Fault tolerant services

Introduction

We live in a software world where distributed applications are common. They usually include lots of independently deployed services that communicate with each other. Sure, there are many benefits from this approach, but it goes without saying that it also introduces some new problems that need our attention.

One of those is fault tolerance. For example, what happens when one of the services degrades in performance? If you don’t take any measures the application that makes the calls to that “problematic” service will start experiencing long timeouts and might even go down if threads accumulate while waiting for a response. You need to have some safeguards in-place.

It’s so common of a problem that there are open source tools available like Hystix (https://github.com/Netflix/Hystrix) and resilience4j (https://github.com/resilience4j/resilience4j) that deal with it.
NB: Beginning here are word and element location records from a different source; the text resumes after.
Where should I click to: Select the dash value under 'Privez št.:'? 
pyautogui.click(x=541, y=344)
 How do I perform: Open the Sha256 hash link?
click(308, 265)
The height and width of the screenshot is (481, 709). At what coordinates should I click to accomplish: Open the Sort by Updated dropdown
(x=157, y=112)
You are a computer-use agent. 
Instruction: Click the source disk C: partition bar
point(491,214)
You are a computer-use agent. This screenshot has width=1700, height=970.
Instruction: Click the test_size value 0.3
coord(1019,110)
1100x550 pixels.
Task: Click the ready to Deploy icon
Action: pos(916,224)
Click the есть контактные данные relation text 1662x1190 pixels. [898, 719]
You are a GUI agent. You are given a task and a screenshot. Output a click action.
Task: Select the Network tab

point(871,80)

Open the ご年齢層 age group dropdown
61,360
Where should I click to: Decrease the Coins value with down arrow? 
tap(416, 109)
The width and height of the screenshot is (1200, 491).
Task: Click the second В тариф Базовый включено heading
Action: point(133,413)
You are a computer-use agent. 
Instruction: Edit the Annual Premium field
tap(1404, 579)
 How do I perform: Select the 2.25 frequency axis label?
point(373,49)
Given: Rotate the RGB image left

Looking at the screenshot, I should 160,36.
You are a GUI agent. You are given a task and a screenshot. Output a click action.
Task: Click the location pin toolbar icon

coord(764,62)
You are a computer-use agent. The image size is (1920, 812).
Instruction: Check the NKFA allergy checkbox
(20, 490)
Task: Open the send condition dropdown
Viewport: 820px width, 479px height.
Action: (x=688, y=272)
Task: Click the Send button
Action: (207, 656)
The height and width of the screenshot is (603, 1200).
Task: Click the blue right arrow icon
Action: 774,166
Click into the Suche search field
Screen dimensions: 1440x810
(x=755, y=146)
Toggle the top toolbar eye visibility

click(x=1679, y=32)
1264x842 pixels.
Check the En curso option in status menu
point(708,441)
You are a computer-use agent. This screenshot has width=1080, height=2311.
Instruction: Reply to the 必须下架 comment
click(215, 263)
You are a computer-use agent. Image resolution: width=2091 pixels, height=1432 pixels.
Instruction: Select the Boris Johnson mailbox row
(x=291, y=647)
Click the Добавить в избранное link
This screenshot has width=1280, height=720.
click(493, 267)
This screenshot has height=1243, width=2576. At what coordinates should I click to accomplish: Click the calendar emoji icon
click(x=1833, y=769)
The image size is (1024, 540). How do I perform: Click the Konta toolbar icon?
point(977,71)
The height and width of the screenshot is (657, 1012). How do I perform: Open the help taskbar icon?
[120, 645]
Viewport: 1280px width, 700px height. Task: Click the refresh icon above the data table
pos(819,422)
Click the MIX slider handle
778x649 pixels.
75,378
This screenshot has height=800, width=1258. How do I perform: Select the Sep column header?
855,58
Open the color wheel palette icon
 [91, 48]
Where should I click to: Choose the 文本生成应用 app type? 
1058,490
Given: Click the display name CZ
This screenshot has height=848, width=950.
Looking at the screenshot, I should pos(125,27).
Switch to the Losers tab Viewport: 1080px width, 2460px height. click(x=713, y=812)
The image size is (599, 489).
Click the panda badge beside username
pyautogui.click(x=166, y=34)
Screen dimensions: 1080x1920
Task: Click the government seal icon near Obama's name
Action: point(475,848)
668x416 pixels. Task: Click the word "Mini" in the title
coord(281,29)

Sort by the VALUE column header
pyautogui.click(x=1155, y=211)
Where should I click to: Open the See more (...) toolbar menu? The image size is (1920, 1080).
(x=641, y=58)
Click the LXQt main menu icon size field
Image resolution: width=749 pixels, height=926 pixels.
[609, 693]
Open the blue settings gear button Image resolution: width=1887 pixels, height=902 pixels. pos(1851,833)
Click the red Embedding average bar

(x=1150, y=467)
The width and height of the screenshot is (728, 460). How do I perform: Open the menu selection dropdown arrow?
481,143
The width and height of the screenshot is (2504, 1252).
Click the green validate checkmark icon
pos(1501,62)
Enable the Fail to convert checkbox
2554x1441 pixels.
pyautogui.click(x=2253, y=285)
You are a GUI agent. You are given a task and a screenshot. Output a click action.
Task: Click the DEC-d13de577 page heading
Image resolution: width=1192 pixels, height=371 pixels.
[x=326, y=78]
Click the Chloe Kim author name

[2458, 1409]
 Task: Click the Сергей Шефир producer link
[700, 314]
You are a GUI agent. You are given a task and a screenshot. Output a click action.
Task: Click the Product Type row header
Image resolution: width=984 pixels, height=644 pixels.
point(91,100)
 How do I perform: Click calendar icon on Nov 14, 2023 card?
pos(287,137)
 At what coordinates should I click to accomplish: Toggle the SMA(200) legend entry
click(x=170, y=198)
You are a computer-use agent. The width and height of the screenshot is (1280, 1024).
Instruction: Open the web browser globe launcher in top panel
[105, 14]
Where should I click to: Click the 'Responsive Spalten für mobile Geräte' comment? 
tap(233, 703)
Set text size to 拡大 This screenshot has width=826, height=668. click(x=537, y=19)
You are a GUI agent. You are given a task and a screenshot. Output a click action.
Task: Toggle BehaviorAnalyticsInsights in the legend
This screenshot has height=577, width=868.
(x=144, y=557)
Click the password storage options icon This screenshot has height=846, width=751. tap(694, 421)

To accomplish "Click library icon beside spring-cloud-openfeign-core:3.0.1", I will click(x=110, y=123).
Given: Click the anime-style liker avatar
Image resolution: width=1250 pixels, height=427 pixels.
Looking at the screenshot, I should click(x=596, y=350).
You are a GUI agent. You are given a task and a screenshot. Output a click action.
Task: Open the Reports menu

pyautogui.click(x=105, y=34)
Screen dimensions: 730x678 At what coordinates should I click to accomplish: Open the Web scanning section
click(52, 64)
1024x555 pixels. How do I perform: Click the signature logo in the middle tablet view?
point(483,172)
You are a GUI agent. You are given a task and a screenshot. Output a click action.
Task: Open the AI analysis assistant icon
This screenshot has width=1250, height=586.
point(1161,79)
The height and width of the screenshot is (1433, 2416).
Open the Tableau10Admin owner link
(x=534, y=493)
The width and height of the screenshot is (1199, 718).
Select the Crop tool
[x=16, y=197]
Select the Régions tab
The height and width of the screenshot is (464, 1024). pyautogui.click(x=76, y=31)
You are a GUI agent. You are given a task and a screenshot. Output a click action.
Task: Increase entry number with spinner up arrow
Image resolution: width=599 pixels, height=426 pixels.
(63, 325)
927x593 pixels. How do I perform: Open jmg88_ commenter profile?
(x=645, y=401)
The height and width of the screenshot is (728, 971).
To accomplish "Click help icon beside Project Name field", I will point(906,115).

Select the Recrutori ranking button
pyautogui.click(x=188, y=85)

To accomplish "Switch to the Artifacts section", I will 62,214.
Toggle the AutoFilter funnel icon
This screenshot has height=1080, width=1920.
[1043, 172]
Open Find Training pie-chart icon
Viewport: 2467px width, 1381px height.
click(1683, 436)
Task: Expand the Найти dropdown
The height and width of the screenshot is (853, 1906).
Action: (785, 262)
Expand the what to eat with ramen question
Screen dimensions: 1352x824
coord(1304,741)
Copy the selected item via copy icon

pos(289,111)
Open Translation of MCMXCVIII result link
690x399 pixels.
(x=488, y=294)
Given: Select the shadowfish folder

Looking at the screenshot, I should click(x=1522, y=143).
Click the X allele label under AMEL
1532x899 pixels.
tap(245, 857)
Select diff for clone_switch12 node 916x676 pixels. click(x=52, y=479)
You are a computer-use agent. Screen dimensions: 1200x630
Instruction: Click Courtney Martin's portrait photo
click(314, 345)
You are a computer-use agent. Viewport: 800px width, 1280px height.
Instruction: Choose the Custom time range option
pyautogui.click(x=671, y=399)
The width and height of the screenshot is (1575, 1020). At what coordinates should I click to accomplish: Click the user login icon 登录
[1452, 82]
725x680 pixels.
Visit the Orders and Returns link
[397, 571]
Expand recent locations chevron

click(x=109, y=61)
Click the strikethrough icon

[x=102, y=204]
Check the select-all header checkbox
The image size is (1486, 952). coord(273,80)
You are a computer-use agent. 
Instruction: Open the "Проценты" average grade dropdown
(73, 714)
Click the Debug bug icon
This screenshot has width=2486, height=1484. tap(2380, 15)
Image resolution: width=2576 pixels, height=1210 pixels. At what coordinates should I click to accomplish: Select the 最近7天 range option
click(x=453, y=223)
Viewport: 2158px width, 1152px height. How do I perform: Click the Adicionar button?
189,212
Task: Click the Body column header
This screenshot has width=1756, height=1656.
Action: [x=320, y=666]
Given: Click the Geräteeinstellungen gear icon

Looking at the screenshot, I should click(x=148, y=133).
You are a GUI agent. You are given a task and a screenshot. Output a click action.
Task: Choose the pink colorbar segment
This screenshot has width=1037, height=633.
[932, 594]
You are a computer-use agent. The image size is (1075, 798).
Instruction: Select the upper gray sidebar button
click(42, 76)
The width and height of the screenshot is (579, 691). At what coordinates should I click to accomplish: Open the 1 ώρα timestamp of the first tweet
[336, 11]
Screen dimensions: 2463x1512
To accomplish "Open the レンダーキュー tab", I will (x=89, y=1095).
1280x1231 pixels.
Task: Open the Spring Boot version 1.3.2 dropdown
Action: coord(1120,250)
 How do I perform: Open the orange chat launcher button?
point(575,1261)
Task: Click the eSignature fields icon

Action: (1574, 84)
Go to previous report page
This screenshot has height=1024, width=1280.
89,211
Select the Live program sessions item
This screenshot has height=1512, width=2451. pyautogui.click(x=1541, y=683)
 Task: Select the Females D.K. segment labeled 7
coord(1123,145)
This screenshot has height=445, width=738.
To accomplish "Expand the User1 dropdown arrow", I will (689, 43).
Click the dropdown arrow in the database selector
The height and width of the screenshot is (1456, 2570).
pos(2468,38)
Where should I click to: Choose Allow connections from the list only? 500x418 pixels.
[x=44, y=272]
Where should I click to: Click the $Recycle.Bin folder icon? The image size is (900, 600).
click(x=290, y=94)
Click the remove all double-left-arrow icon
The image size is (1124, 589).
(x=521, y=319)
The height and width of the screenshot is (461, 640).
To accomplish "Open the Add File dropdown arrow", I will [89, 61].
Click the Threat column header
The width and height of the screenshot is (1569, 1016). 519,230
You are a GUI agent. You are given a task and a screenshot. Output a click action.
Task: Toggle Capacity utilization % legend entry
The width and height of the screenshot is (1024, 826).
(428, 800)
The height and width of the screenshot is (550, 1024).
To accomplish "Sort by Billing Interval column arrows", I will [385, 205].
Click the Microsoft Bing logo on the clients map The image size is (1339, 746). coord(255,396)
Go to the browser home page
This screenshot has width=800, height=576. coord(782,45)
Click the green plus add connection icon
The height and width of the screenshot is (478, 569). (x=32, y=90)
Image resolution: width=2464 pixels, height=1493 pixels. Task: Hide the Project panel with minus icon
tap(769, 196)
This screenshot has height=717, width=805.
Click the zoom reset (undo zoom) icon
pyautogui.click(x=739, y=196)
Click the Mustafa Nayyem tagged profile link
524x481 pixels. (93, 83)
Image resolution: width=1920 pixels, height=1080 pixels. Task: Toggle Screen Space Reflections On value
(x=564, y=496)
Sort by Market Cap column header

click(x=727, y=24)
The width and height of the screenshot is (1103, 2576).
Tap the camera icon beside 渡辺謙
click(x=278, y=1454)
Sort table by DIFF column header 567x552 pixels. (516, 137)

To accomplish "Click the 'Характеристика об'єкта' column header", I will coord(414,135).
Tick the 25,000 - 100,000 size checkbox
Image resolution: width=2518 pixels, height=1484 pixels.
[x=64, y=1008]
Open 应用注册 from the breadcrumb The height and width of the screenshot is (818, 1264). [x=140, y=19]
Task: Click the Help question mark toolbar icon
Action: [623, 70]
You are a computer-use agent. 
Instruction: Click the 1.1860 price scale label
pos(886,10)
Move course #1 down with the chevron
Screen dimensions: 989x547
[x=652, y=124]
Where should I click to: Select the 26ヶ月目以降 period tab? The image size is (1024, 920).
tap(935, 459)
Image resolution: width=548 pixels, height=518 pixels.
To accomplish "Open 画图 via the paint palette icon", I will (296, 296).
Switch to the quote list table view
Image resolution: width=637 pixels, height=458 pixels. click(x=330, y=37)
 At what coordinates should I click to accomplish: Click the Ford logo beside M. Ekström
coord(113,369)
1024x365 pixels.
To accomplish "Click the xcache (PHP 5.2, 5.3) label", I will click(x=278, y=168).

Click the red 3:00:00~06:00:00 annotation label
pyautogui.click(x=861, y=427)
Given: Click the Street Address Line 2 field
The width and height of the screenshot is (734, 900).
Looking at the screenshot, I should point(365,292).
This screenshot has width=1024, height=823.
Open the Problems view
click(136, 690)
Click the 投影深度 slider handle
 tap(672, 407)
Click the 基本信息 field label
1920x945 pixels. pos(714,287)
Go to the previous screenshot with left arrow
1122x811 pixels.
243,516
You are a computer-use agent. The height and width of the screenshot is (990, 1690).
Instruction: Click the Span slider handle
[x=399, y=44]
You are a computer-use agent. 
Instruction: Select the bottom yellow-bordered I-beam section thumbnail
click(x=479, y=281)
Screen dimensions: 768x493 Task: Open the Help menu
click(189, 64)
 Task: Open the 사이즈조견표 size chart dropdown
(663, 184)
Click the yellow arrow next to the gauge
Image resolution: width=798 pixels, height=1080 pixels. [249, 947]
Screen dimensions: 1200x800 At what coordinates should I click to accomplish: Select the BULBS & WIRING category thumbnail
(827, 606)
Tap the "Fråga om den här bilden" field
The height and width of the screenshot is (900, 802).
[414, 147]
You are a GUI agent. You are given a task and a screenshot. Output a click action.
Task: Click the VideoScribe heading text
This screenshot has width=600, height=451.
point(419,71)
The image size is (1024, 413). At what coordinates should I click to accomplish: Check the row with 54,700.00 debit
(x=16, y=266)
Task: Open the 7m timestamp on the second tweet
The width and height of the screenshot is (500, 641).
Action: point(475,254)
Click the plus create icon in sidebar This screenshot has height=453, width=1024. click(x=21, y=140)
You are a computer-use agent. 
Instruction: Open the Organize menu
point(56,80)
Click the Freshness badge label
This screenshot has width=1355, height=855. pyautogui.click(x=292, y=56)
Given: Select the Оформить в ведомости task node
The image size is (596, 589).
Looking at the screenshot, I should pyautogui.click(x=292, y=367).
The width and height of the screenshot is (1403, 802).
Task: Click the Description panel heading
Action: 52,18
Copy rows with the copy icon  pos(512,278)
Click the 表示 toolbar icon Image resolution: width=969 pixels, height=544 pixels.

And most of the times taking advantage of such battle-tested tools is the way to go.

Here, we’ll look at what might lurk inside such a fault-tolerant library. Think of it more like an exercise but it can also prove useful if you need something in-place without adding more dependencies in an existing library-bloated application. (Anyone having lived through JAR hell https://en.wikipedia.org/wiki/Java_Classloader#JAR_hell can relate to that)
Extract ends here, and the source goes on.